O ódio e a violência, metamorfoseados, geram a guerra psicológica
revolucionária total.

Para melhor apreendermos o alcance dessas imensas transformações ocorridas no quadro da III Revolução, será necessário analisarmos em seu conjunto a grande esperança atual do comunismo, que é a guerra revolucionária psicológica.

Embora nascido necessariamente do ódio, e voltado por sua própria lógica interna para o uso da violência exercida por meio de guerras, revoluções e atentados, o comunismo internacional se viu compelido por grandes modificações em profundidade da opinião pública, a dissimular seu rancor, bem como a fingir ter desistido das guerras e das revoluções. Já o dissemos.

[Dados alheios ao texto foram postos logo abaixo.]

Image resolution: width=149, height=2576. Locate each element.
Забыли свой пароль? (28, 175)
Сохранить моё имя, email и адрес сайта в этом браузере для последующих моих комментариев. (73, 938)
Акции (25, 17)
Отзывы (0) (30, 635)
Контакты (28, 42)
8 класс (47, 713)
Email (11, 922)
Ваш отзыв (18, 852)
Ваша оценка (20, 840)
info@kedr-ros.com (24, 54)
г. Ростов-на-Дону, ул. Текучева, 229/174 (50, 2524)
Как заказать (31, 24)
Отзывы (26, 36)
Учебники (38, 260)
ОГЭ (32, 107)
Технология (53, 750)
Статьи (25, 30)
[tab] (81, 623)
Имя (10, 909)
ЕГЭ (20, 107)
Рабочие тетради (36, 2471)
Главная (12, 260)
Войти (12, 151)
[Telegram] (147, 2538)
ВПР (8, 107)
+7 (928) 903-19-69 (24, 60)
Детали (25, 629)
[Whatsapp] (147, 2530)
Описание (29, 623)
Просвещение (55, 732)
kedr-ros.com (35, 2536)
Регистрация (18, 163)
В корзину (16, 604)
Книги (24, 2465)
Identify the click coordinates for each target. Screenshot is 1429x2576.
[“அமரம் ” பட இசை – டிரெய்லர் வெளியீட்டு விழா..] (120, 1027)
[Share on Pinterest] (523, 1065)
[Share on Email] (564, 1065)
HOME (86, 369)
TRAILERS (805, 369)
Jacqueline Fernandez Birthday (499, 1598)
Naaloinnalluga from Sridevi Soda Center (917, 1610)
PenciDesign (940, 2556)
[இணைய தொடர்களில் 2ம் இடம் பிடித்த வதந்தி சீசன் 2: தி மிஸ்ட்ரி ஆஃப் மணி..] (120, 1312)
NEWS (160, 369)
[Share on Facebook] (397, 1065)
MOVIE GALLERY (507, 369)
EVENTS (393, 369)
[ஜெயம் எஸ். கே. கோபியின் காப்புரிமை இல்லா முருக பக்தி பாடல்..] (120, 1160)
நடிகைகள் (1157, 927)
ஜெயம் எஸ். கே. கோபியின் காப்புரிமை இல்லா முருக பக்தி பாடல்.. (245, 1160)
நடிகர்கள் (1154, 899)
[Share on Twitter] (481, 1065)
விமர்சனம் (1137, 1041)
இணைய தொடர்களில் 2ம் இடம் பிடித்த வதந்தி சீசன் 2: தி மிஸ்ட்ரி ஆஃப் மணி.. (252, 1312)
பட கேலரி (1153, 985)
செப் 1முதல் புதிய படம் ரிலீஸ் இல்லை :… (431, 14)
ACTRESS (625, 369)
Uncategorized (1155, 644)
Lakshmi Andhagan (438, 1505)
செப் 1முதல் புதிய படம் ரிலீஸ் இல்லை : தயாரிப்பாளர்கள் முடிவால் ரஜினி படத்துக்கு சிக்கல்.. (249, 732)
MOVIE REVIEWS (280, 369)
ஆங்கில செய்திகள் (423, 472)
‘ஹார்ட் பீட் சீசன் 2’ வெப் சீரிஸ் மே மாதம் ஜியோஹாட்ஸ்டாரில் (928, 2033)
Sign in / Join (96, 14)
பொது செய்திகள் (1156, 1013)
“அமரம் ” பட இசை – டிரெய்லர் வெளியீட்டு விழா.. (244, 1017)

Ora, se tais desistências fossem sinceras, de tal maneira ele se desmentiria a si próprio, que se autodemoliria. Longe disto, usa ele o sorriso tão-somente como arma de agressão e de guerra, e não extingue a violência, mas a transfere do campo de operação do físico e palpável, para o das atuações psicológicas impalpáveis. Seu objetivo: alcançar, no interior das almas, por etapas e invisivelmente, a vitória que certas circunstâncias lhe estavam impedindo de conquistar de modo drástico e visível, segundo os métodos clássicos.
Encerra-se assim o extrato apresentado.